J'avais envie de changer de genre littéraire... ça m'arrive quelquefois... Et pourquoi pas une oeuvre de science-fiction dystopique comme La Servante écarlate de Margaret Atwood, un roman de 362 pages publié en 1985 et que Wikipedia résume bien :
Ce roman de science-fiction décrit un futur dystopique, peut-être proche, où la religion domine la politique dans un régime totalitaire et où les femmes sont dévalorisées jusqu'à l'asservissement. Elles sont divisées en classes : les Épouses, qui dominent la maison et sont les seules femmes ayant un semblant de pouvoir, les Marthas qui entretiennent la maison et s'occupent aussi de la cuisine, les Éconofemmes, épouses des hommes pauvres, et les Tantes, qui forment les Servantes habillées d'amples robes écarlates dont le rôle est la reproduction humaine. Toutes les autres femmes (trop âgées, infertiles, etc.) sont déportées dans les Colonies où elles manipulent des déchets toxiques. Dans ce futur, le taux de natalité est très bas à cause de la pollution et des déchets toxiques de l'atmosphère. Les rares nouveau-nés sont souvent « inaptes ». L'héroïne du roman, rebaptisée Defred, est une Servante. Elle ne peut pas séduire, son rôle est la reproduction. Elle raconte peu à peu son histoire, se remémore sa famille : Luke, son mari ; Hannah, sa fille ; Moira, sa meilleure amie, dans la vie « d'avant » ; sa mère... Son unique raison de vivre, ce à quoi elle se raccroche pour ne pas sombrer, ce sont ses souvenirs.
Je n'ai pas été emballée par ce roman de Atwood, au point où j'ai décidé de ne pas visionner l'adaptation télévisuelle. Une amie bookivore m'a dit qu'il faut être dans un certain état d'esprit pour lire certains romans... Voilà! Je n'étais pas dans un certain état d'esprit....
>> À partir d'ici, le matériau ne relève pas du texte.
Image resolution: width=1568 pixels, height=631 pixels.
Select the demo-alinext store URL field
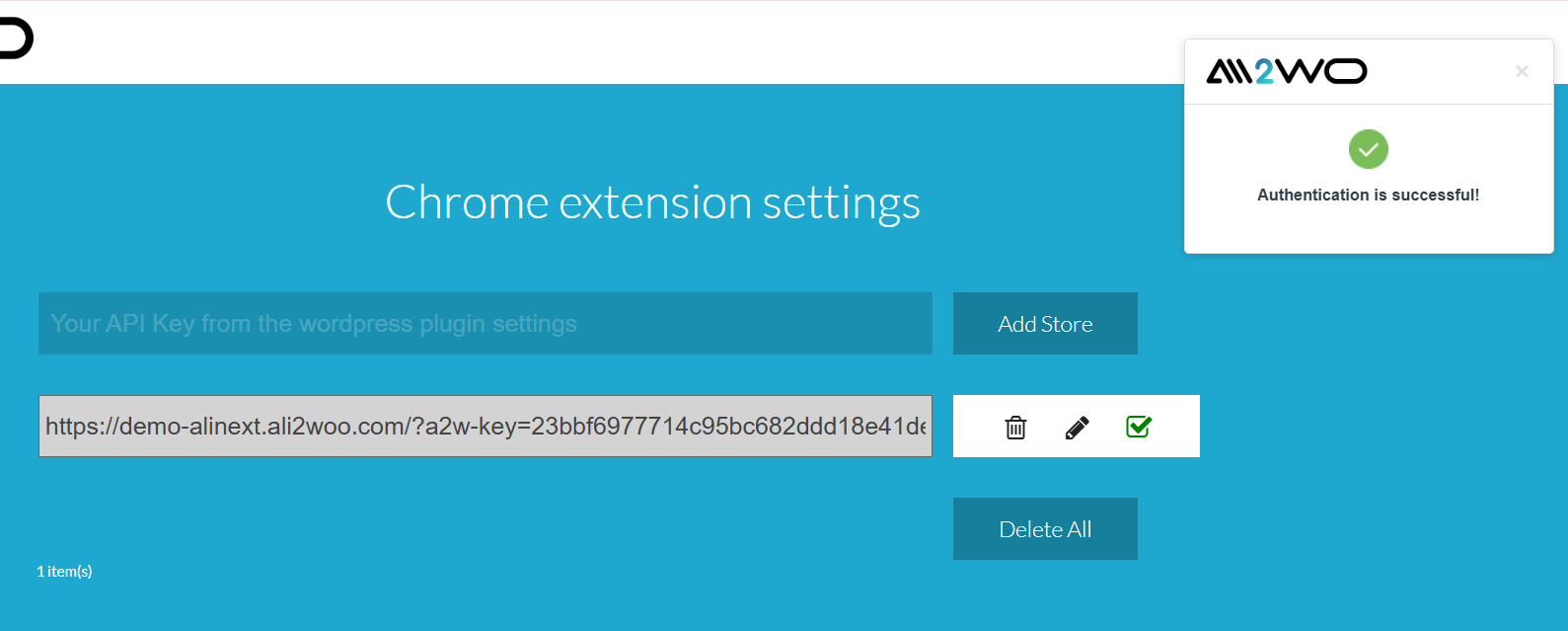pos(485,426)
La vérité a deux visages de Michael Connelly. 358 pages numériques, publié en octobre 2019, m'a ramené mon Harry Bosch. J'ai cependant eu une certaine appréhension en débutant la lecture... C'était le roman qui avait servi de toile de fond à la saison 5 de la série télévisuelle Bosch que j'ai renoncé à voir tant il y avait de violence... Je fais quoi? Je continue jusqu'à mon seuil de tolérance...

Un trafic de drogue de grande ampleur et une vérité à deux visages. Travaillant toujours bénévolement aux affaires non résolues pour la police de San Fernando, Harry Bosch est appelé sur une scène de crime dans une pharmacie. Les deux employés, père et fils, viennent d'être assassinés par des tueurs à gages et toutes les pistes s'orientent vers un trafic de médicaments antidouleurs qui, pris inconsidérément, se transforment en véritables drogues. Bosch n'hésite pas une seconde et se lance dans l'enquête. Mais voilà qu'il est soudain accusé par la police de Los Angeles d'avoir, trente ans plus tôt, trafi qué des éléments de preuve pour expédier un tueur en série au couloir de la mort. Bosch va devoir prouver son innocence, et la partie est loin d'être gagnée d'avance. Car il existe bien deux sortes de vérité : celle qui conduit à la liberté et l'autre, qui mène aux ténèbres... "Connelly nous conte deux histoires qui, chacune prise séparément, seraient déjà à elles seules d'une lecture enthousiasmante, mais qui, lues ensemble, font de ce roman un classique du genre". Jeff Ayers, Associated Press

Passé le bout que je redoutais tant, le roman se dévore! Peut-être pas le meilleur de Connelly mais le rythme, le contexte, les personnages m'ont tenue en haleine. Je vais essayer de retrouver la série télévisée et la regarder au complet cette fois!



J'ai décidé de faire une patinoire cet hiver.  Le lac est gelé... enfin presque partout.. et un peu de pelle ne peut pas me faire de tort... On annonce de la pluie et je compte sur ça pour lisser la surface. Mais je me suis souvenue que j'ai donné mes patins... Brillant! Je vais inviter les enfants des voisins à en profiter à ma place!